The Cardwell reforms were beginning, and substantial changes came into effect in 1881. Six years with the colours did not suit an army garrisoning the Empire: by the time a young recruit was fully trained, 20 years of age (the minimum) and shipped to India or south-east Asia, the clock on his useful time in post was ticking. Terms were therefore changed to seven with the colours and five on the reserve, with a specific clause to be able to enforce an extra (eighth) year overseas or in war. GCBs had to be moved to the left forearm to avoid confusion with some of the new rank badges, and all full ranks (corporals, bombardiers and second corporals) were excluded from benefiting. Young soldier service qualification for GCBs was not rigorously defined except (Article 918) a soldier enlisted after the 1879 Army Act “…. shall reckon all service with the Colours allowed to count towards discharge or transfer to the Reserve”. Terms of Engagement for Boys were confirmed in QR 1883. XIX. 20. as 12 years. By 1881, there would have been a substantial number of boys wearing the badges.

RW 1884: Article 918-I: “Boys enlisted before 25th July 1879 shall reckon service for GCBs from that date, irrespective of age.” Thus a 20-year-old could be sporting two badges, showing 6 years of service.

QR 1885. Section XIX. Part VI. gave great detail of the enlistment of boys.
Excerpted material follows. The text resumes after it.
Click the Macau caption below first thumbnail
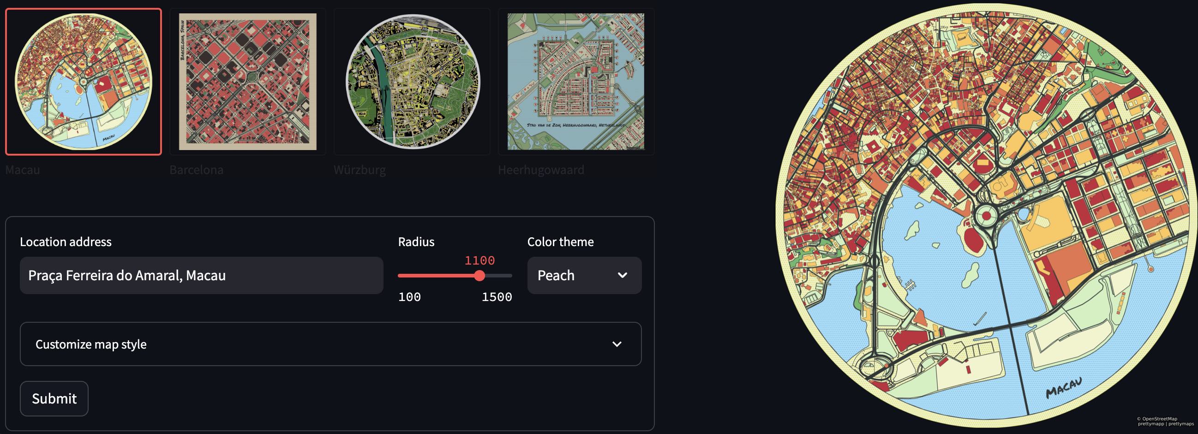This screenshot has width=1198, height=434. click(x=23, y=170)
If of good character they were to be taken between 14 and 16 years for the purpose of being trained as trumpeters, drummers, buglers, musicians (sic) or tailors. Their numbers were allowed in excess of the unit establishments such that, for example, a Line infantry battalion could have four as tailors and a total of eight for the other appointments. If a boy showed as unlikely to have sufficient aptitude, he could be transferred to another of the appointments or trades. Parental or Guardian assent was necessary. There were special arrangements for enlistments Overseas and from the several Military Schools such as the Royal Hibernian. At age 18 all were to be taken off the roll of Boys.
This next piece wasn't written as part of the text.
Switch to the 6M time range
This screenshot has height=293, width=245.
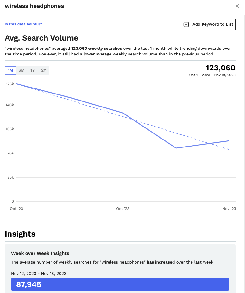click(x=22, y=70)
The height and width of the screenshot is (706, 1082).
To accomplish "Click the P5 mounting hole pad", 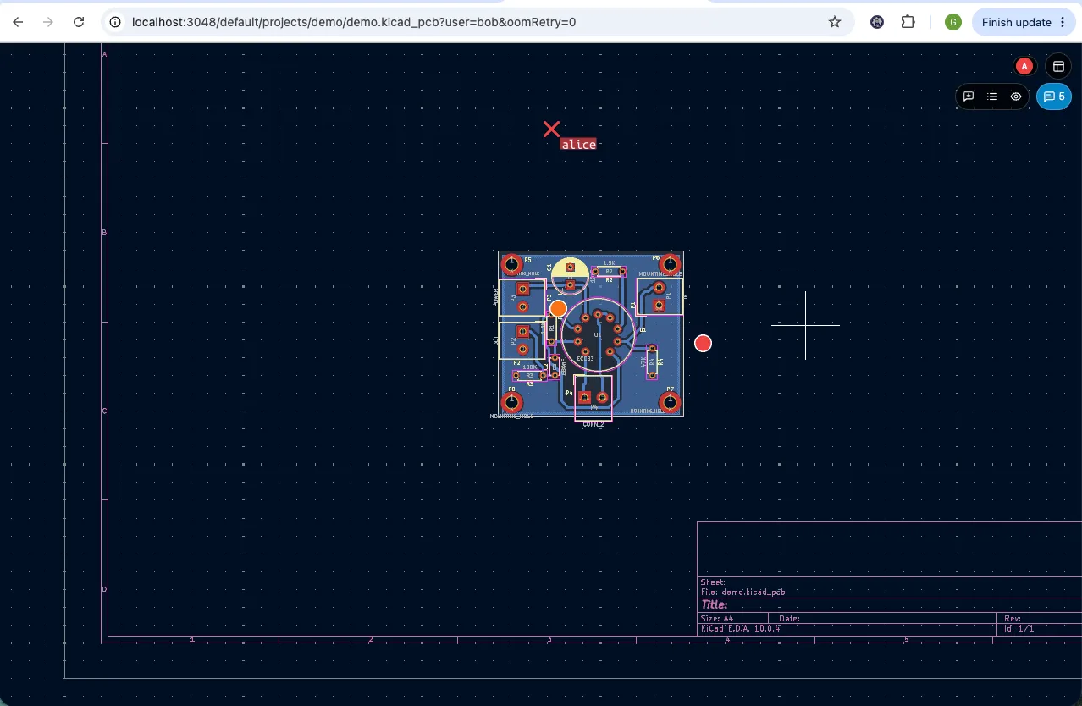I will (511, 265).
By the time QR 1889 was published, Recruiting Regulations had become a separate document. As this chapter is only concerned with young soldiers qualifying for badges during their “boy” service, RWs 1890, 1891, 1892, 1893 and 1896 are unhelpful beyond stating that “all service with the Colours allowed towards discharge or transfer to the Army Reserve” qualified for GCBs. Recruiting Regulations 1900 clarified the matter: Article 1010: “all boys will be enlisted for 12 years with the colours” and could be recruited between age 14 and 16 with written consent of parents or guardian. They were to be trained as trumpeters, drummers, buglers, musicians, tailors, shoemakers, telegraphists Royal Engineers (RE), bricklayers RE, artificers Army Service Corps (ASC) and clerks ASC. There were special rules for enlisting the “children of the regiment” overseas.

 

To summarise thus far, since at least 1870 a young soldier aged 19 years might have one badge. From 1884 there was the real prospect of 16-year-olds with one badge and 20-year-olds with two.

Skelley (The Victorian Army at Home) tells us that, in 1890, 36% of soldiers eligible had a single badge, 10% had two, and 1% each with three and four.  
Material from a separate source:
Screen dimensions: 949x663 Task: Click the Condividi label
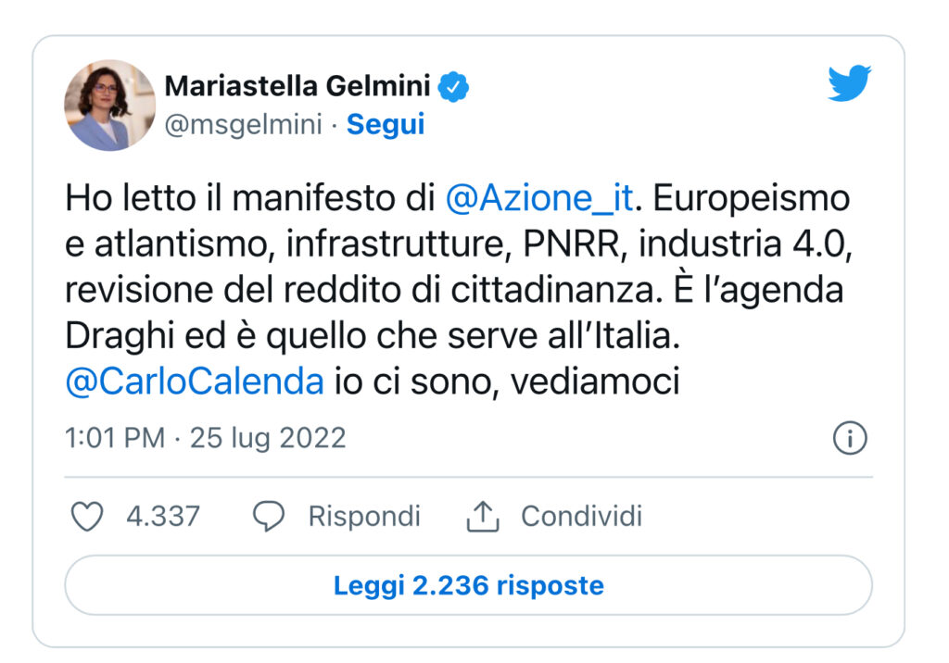coord(582,517)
QR 1899 changed nothing but Article 728 noted that boys were not to be trained as musicians unless this could be done without detriment to the drums and bugles. Drummers and buglers were paid a penny per day more than bandsmen and were clearly deemed more important.

The Boer War 1899-1902 and subsequent manning problems led to the general Terms of Engagement for the army being frequently modified: for Line Infantry three years with the colours, nine years reserve in May 1902, changing to nine and three in November 1904, and reverting to seven and five in September 1906. In every case career soldiers could opt for 12 years colour service and ask for extensions beyond to serve for pension. The need to keep units in India at Establishment prompted occasional inducements to either extend or to pass early to the Reserve. Militiamen who had served in the Boer War were awarded the GCBs as Regulars, so that their young drummers and buglers might well have gained one badge.

The 1d per badge incentive was in the process of withdrawal from 1903 to 1906, as part of a substantial revision of pay and conditions. The Treasury gave with one hand and took away with the other. “Service Pay” which placed as much emphasis on length of service as on military prowess was replaced by “Proficiency Pay” which was a little more demanding.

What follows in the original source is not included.